Bon sang! J'ai fait du pied A des tonnes de souliers Sous toutes les tables des salons d'thé, J'ai frotté mes arpions Aux mignons bottillons D'une cordonnière rue Mabillon, M'suis fait "cuirs et crépins" Pour un petit patin, Quatre bottines, trois escarpins... Cependant sur ma route Je vais à cloche pied Je vais à cloche-amour Je vais à cloche-soulier
Et je cherche une godasse, Ma godasse jumelle, Une pas forcément belle, Une pas forcément d'classe, Une godasse de candeur, Une que j'étrennerai, Une que j'enlacerai De tout mon chausse-cœur!
Saperlipopette, il Me souvient d'une fragile Sandale couleur de bois-des-îles, Elle criait : "Aimons-nous, Frottons nos caoutchoucs!

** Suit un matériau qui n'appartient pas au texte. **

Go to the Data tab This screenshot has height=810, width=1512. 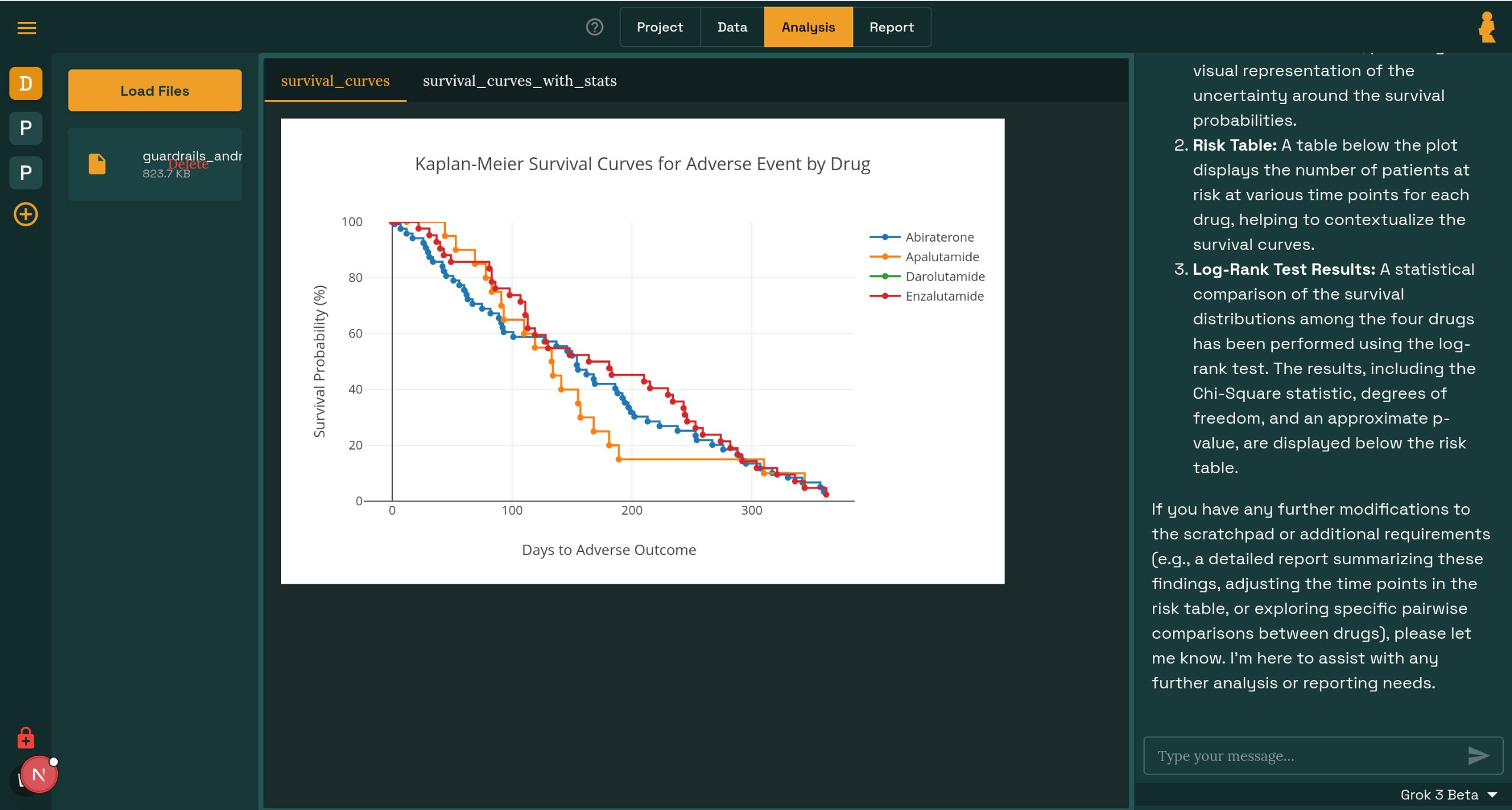[732, 27]
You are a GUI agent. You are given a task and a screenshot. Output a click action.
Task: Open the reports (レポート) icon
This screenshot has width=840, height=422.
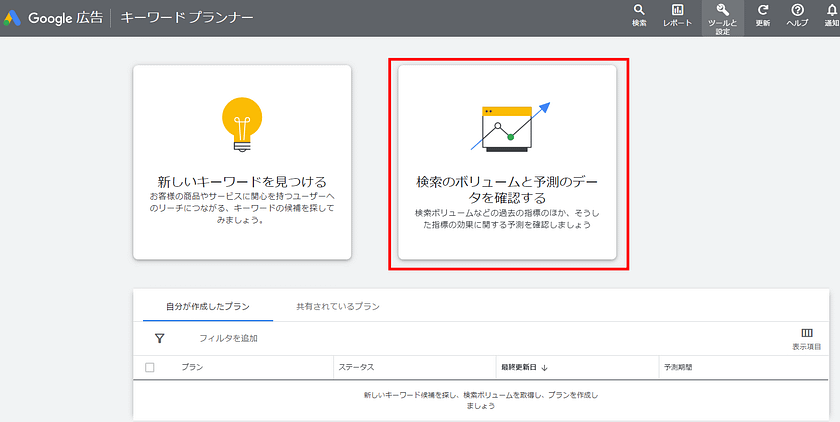(677, 14)
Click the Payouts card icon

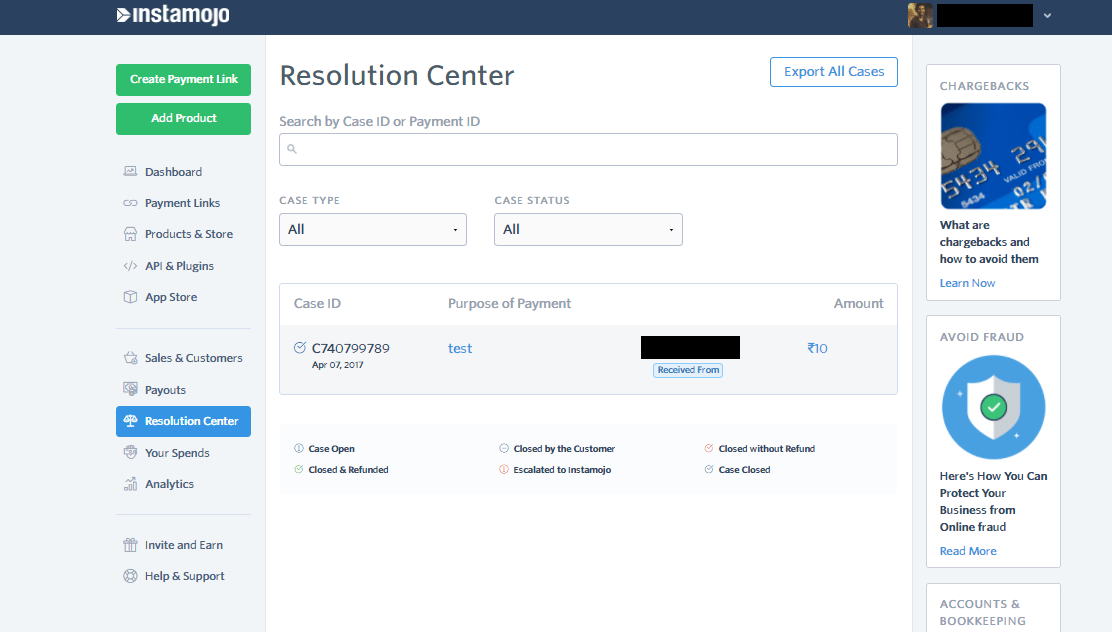130,389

Mon mari est chaussette-à-clous!" Mais mon rêve se trotte Car ce pied de linotte M'a trompé pour une paire de bottes... Depuis lors sur ma route Je vais la jambe croche, Un pied dans mon désert, Un pied dans ma galoche...
Et je cherche une godasse, Ma godasse jumelle, Une pas forcément belle, Une pas forcément d'classe, Une godasse de candeur, Une que j'étrennerai, Une que j'enlacerai De tout mon chausse-cœur!
De bottes en godillots, De spartiates en croqu'nots, Partout j'ai traîné mon pied-bot, J'ai passé des hivers Tirant la patte vers Mon unique pantoufle de vair, Petit Poucet boiteux, Toujours je n'avais d'yeux Que pour ma botte de sept lieues... Et enfin sur ma route, Dans une pauvre chambre, Devant un feu de bois, En plein cœur de décembre...
J'ai trouvé ma godasse, Une godasse oubliée Par des millions de pieds Qui passent, qui passent, J'ai trouvé ma godasse, Une vieille grolle usée, Une pompe de musée, Une pauvre carcasse...
J'ai trouvé, j'ai trouvé La godasse sentinelle De mes jeunes années, La godasse éternelle, J'ai trouvé, j'ai trouvé La godasse la plus belle Devant la cheminée: Mon sabot de Noël!